With the new SUSPIRIA, Kristen Stewart is moving over, it seems, to make room for Dakota Johnson as she now emerges as the young person's female guide to all that's dark and erotic upon the big screen. Johnson is cast as the ingenue in version number two: Susan Bannion. I'm not yet scholarly on the work of Johnson, but Stewart-wise: Kristen shows, getting some time and distance from the cinema's Lugosi Syndrome, to have morphed into a first-rate film actor. I still remind movie fans: if you haven't seen Stewart in Clouds of Sils Maria … better do it.
But we've got witches 'n' magic to talk up regarding Guadagnino's new Suspiria treatment. Besides Dakota, another perfectly placed actor is Tilda Swinton. If you've seen Tilda in but only one film, you haven't forgotten her. She rather resembles David Bowie, or at least she's as androgynous as the late, great Bowie was. And Swinton, like Bowie, has maintained her “slender man, er … “slender woman” figure.
SUSPIRIA is akin to Darron Aronosky's BLACK SWAN starring Natalie Portman and Mila Kunis. Both films are quite dark and deal with dancing and dancers. Although SWAN isn't timid by any stretch, it doesn't stretch nearly as far into weirdness and, what I call, insanity … as SUSPIRIA does. All that is supernatural again lurks in the remake of Argento's original; supernatural, and what many call religious insanity.
Compounding the weirdness, Suspiria is set well after World War II in Berlin. But it's East Berlin. The Soviet Union is now throttling that end of Deutschland, even though the stench of fascism has yet to waft into history. (Does it ever?) Yes, all characters are really weird, except for Miss Bannion, who's come all the way from Ohio to learn how to dance with Madame Blanc (Tilda) as her masterful teacher.

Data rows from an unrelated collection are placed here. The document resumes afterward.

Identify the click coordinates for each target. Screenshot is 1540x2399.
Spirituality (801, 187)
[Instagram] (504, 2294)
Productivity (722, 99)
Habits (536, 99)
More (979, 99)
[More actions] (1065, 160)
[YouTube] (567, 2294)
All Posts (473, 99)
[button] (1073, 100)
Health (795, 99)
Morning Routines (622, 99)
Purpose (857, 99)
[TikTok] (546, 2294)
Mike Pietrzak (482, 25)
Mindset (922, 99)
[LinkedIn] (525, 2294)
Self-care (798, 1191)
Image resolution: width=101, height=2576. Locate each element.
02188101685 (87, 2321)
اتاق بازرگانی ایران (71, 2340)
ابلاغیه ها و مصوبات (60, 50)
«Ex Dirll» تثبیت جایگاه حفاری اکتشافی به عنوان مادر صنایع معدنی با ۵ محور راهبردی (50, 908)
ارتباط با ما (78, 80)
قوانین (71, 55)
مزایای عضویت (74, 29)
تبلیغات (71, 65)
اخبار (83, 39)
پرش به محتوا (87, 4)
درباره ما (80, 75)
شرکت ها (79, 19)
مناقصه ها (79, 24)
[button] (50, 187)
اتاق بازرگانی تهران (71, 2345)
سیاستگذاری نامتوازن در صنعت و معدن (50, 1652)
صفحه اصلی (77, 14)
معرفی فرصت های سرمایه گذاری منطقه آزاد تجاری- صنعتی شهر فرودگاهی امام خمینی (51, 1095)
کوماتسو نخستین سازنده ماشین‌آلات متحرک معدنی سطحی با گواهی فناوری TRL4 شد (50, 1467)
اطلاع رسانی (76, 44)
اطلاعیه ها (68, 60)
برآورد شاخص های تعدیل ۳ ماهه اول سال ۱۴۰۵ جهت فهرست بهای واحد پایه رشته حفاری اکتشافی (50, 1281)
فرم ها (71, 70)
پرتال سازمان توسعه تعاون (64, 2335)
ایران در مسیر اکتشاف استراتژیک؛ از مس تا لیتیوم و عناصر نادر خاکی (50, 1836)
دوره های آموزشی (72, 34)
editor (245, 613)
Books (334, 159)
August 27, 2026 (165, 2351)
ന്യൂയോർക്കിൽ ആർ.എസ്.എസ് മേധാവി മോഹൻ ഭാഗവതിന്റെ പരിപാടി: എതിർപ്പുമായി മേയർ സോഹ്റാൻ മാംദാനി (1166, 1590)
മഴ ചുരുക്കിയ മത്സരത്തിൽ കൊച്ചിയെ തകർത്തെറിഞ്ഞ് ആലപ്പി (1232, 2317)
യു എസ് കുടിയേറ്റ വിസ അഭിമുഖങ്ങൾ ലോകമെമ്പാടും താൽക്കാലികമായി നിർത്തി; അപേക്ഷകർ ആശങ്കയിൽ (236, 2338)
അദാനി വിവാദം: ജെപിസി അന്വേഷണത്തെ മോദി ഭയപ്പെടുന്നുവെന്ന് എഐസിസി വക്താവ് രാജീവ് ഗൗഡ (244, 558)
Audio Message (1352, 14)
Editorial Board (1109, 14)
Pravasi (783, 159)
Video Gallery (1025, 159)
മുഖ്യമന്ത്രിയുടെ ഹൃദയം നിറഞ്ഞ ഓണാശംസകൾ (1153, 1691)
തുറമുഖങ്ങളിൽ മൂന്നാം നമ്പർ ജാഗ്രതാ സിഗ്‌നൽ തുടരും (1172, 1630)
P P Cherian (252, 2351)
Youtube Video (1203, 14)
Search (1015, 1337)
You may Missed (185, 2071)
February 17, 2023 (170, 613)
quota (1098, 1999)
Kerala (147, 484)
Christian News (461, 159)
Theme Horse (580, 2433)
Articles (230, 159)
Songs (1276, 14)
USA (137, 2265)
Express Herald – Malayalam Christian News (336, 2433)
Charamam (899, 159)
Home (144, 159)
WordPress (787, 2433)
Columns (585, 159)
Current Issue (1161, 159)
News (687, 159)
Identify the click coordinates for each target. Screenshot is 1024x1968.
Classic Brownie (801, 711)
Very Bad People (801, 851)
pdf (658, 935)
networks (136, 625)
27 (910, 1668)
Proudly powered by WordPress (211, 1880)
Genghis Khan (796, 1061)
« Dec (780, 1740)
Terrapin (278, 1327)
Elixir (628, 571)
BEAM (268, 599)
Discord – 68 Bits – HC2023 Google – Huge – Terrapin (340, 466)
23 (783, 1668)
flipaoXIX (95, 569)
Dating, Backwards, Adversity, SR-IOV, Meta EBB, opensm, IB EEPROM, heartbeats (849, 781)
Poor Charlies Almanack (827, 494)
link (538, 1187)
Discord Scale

The Tanz building shown in the film is also a dorm for all the females who've been allowed to come and work under Madame Blanc and her team of very weird women. All of them are androgynous of course ... except for Susan and another dancer called Sara, played by Mia Goth. She was in the cast of Lars Von Trier's very weird movie, NYMPHOMANIA: VOLUME II, which you may recall had another good female actor who also usually appears in weird movies: Charlotte Gainsbough. For sure, Ms. Gainsbourgh would have neatly fit into Guadagnino picture.
SUSPIRA's plot hangs with, to a great extent, an old, professional man at odds with the coven over at the Tanz Hall. He recalls, in flashback, his gone-missing wife during WWII. She's played by Jessica Harper, who happened to do Suzy Bannion in SUSPIRIA number one. Harper just couldn't say no.
With the current political rhetoric flying across the nation on media ... news and social, I wouldn't want to suggest the phrase that “SUSPIRIA is a witch hunt.” It is, however, safe to say that the movie is more what witches are hunting, and who are some of those caught up, so to speak, by these clever females.